不日,曾國藩再疏:竊臣國藩自入鄂以來,撫恤遺黎,采訪輿論。據官吏、將弁、紳庶皆謂:武漢所以再陷之由,實因崇綸、台湧辦理不善,多方貽誤,百姓恨之刺骨;而極稱前督吳文鎔忠勤憂國,殉難甚烈,官民至今思之。即於前撫臣青麟亦尚多哀憐之語,無怨恨之辭。
蓋緣吳文鎔於上年九月十五日到鄂,卯刻接印,未刻即聞田家鎮兵敗之信。闔城逃徙一空,官弁倉皇無計,眾心渙散。吳文鎔傳集僚屬,誓以死守。即日移居保安門城樓,隨身僅一仆一馬,無書吏僚屬,無親兵夫役,晝夜手治文卷、衣不解帶者兩月。由是人心稍定,潰兵稍集,賊兵仍退下遊,不敢輕犯鄂垣。若堅守不懈,未始不可轉危為安。
乃崇綸因偶懷私怨,輒劾吳文鎔安坐衙齋,閉城株守。其實該前督日夜住宿城樓,並未在衙齋少住片刻也。賊匪所恃以駭人者,全憑船隻之多,萬帆飆忽,千炮雷轟。官軍若無舟師,雖有陸兵數萬,亦熟視而無可如何。
自上年田家鎮失防以後,吳文鎔、江忠源二人與臣往來書函,皆以籌辦水師為第一要務。臣在衡州試造戰船,吳文鎔屢函熟商,言造船、配炮、選將、習戰之法,精思研究,每函千餘字,忠藎之忱溢於行間。臣愚,竊歎以為不可及。其言湖北現僅雇小劃、擺江之類,不堪戰陣,必待臣處舟師辦就,駛至鄂中,始克會同進剿,亦係實在情形。

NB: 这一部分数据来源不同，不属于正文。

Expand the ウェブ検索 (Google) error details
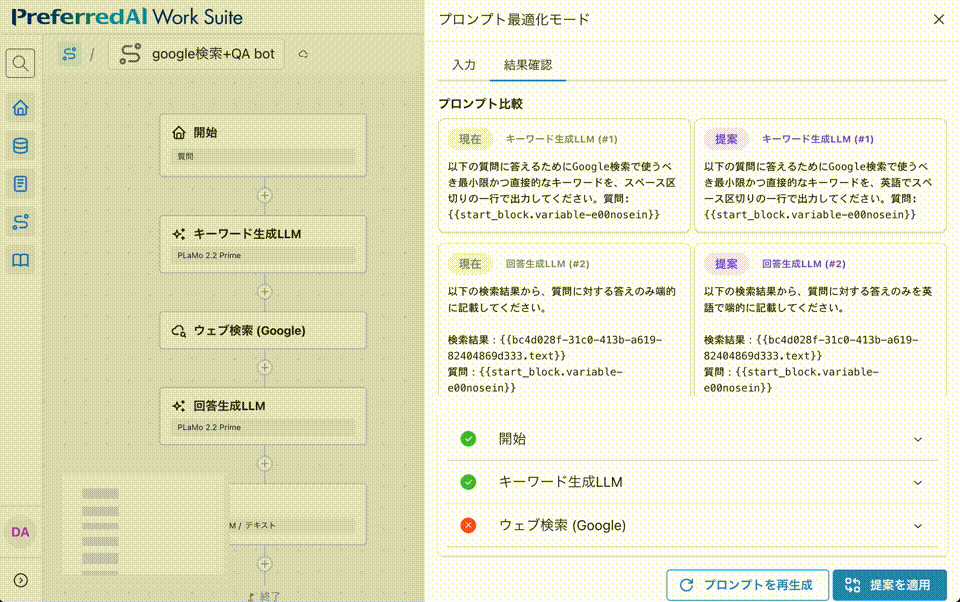 [x=916, y=524]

乃崇綸茫焉不察,動稱船炮已齊,譏督臣畏葸不出。吳文鎔素性剛介,深以畏葸為恥,遂發憤出征,以屢潰雜收之兵勇,新募未習之小劃,半月不給之餉項,倉皇赴敵。又居者與出者不和,事事掣肘,遂使堵城之役全軍潰敗,湖北府縣相繼淪陷,未始非崇綸參劾、傾陷有以致之也。尤可異者,當參劾之後,吳文鎔毅然出征,崇綸複率僚屬力阻其行。

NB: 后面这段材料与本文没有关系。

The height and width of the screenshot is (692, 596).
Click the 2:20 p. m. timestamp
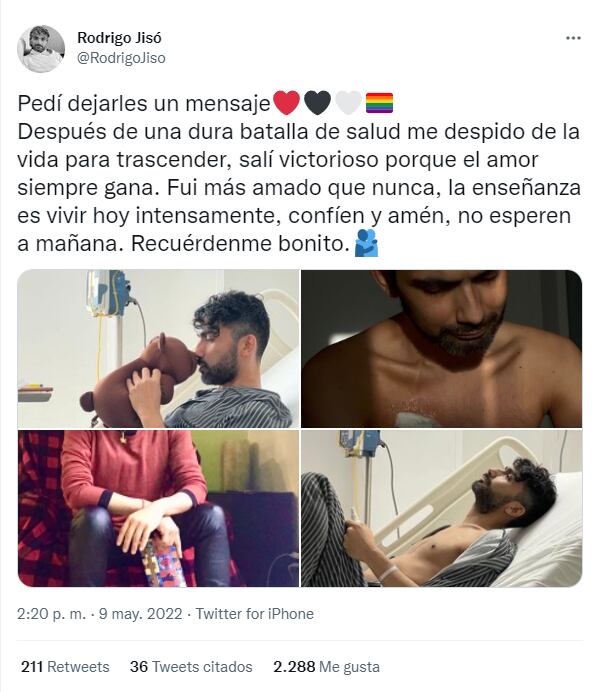(x=52, y=614)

我皇上曾嚴飭自相矛盾。迨堵城既敗,吳文鎔殉難,闔省軍民人人皆知,而崇綸以不知下落入奏,不惟排擠於生前,更複中傷於死後。
正月十九日,崇綸遣守備熊正喜至衡州一帶,催臣赴鄂救援,偽造吳文鎔之谘文,借用布政司之印信,谘內但稱黃州賊勢猖獗,並不言堵城已敗,督臣已死。種種詐偽,故作疑似之詞,無非謂吳文鎔未能殉難,誣人大節,始終妒害,誠不知其是何肺腸!
臣國藩於九月二十一日至黃州,二十二日躬詣堵城察看當日營盤地勢,並祭吳文鎔之靈,細詢該處居民,言吳總督自到營以來,雨泥深數尺,日日巡行各營,激厲士卒。正月十五日見賊踏營盤四座,知事不可為,乃於雪泥之中北向九叩首,痛哭大呼曰無以仰對聖朝,遂自投塘水而死,其塘去營門不過六七丈。土人言其平日之勤勞,臨終之忠憤,至今有流涕者,亦可見公道之不泯也。
吳文鎔受三朝恩遇,為督撫二十年,前此海塘潰決,尚且慷慨激烈,投海捐軀,豈有全軍覆沒,反肯濡忍偷生之理?幸賴聖明鑒照,優加恤典,賜予美諡。吳文鎔得雪斯恥,永銜感於九泉。否則名節誣墮,雖死猶有餘憤矣。
吳文鎔既沒,青麟幫辦軍務,崇綸又與之百端齟齬:求弁兵以護衛而不與;請銀兩以製械而不與;或軍務不使聞知,或累旬不相往返。青麟在長沙時,與臣言及崇綸之多方掣肘,台湧之坐視不救,輒為之椎胸痛恨,怒眥欲裂,未知曾否入奏。
大抵治軍如治家,兄弟不和,則家必敗,將帥不和,則軍必敗。一人而怨詈眾兄弟者,必非令子;一人而排擠眾將帥者,必非良臣。上年張亮基欲以全力防田家鎮,崇綸既阻且撓而不合,繼又傾擠吳文鎔,旋又忌害青麟,皆使銜恨於地下。平心而論,鄂省前後潰敗、決裂之由,不能不太息痛恨於崇綸也。